### [DIRECTIONS FOR THIS TASK]
Every line with the string "agent" in it belongs in your answer, so copy them all from the data.

### [Data items]
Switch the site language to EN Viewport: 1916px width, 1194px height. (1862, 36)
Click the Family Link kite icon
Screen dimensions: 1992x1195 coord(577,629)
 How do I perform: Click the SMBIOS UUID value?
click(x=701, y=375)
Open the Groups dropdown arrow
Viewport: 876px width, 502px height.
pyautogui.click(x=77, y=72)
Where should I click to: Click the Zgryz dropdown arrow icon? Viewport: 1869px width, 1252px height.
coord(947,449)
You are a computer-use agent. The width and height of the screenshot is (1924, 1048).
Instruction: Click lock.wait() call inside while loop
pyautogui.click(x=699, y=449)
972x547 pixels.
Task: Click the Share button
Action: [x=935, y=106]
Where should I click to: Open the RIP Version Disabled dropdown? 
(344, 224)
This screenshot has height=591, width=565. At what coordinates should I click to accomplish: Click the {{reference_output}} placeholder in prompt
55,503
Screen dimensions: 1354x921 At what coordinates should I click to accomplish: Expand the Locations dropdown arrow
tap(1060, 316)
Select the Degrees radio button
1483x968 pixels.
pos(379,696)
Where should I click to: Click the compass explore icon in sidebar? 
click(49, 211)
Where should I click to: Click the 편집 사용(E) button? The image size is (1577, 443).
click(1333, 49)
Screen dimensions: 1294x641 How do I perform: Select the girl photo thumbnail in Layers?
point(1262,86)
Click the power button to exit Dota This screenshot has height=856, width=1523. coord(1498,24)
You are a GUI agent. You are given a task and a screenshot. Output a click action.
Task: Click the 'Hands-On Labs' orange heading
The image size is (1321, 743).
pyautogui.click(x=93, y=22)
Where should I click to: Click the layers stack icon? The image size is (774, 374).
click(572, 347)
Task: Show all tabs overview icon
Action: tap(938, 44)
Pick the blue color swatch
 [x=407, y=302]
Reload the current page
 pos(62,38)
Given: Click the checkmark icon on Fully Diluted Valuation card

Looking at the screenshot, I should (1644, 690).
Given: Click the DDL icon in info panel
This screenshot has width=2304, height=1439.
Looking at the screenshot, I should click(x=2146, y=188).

### [SOLUTION TO THE EXERCISE]
You are a computer-use agent. The width and height of the screenshot is (1924, 1048).
You are a GUI agent. You are given a task and a screenshot. Output a click action.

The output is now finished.